Private Desmond Guilfoyle, 1 RAR
Many Korean families had been separated - relatives were either trapped in the North or the South and unable to get home, or lost contact in the war's chaos and destruction. Orphanages were established to cope with tens of thousands of homeless children.
The devastating impact of war on Korean civilians and refugees weighed heavily on some Australian service personnel.
The worst feature of the war is the terrible conditions for the children. This has so touched the hearts of the troops, that hardly a unit can be found in the UN forces that has not adopted a small boy. In a country where war had bred callousness and cruelty, and a complete disregard for human life and personality, the care of these lads has had a beneficial effect on the troops - keeping alive some spot of human sympathy and tenderness.
Squadron Leader Esmond New
The members of 77 Squadron, RAAF, expressed their concern for local people by "adopting" a Seoul orphanage. The adoption of these eighty children in 1953 was organised by the Squadron's Medical Officer, Flight Lieutenant J. Morrison, and a RAF Medical Officer, Flight Lieutenant David Hills.
Ranging in age from two to six years these tiny waifs of war are suffering from malnutrition, protein and vitamin deficiencies, dropsy and allied illnesses caused by the acute shortage of proper foodstuffs in Korea Many of the children, stranded by the tide of war, have been picked up in the streets where they have been living on scraps and what they have been able to beg from the UN Servicemen.
The officers and men of the 77 agreed to contribute more than £25 a fortnight to buy food for the orphans. With the money, the orphans' hospital staff were able to buy eggs, cases of tinned meats and fish, fresh vegetables and fruit for the children.
Contact between Australian and South Korean soldiers was infrequent, although there were times when the 27th Commnwealth Brigade served alongside the 6th Republic of Korea Division. South Korean soldiers known as KATCOMS (Korean Augmentation Troops, Commonwealth) were attached to some Australian battalions.
South Korean soldiers also sometimes joined Australian troops to act as interpreters. Despite cultural differences and different reasons for being there, Australians came to respect these allies and their bravery.

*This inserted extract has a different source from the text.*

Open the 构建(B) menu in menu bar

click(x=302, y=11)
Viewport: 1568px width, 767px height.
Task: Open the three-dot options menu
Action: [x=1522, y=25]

There were encounters with the other side that revealed a common humanity. Jim Pashen remembered the mutual and very human understanding established between his unit and the enemy:
The toilet pit was located right on top of the platoon position, in full view of the enemy, as it was the only place it could be sited. When the need arose to use it, you exited out of your bunker waving a newspaper over your head. This indicated to the Chinese your intentions. They allowed you to sit in peace for a reasonable time. If you were too long they would fire a few rounds to let you know that they had you under surveillance. Constipation was never a problem for most of us, believe me.
When Private Eric Donnelly was taken prisoner, at one point he found himself in a cave, next to a wounded Chinese soldier. Donnelly was in terrible pain from his own wound; many years later he remembered:
the armless Chinese soldier [who] rolled over and lit a cigarette for me which he placed in my mouth. I smiled my thanks for his compassion, and he smiled back without either of us saying a word. He lit a cigarette for himself, smoked it and straight away died. I often think of this soldier, even after all these years
Chinese troops were also known for allowing rescues and evacuations of wounded UN soldiers during battle without attacking the medical personnel, and for generally respecting the emblem of the Red Cross.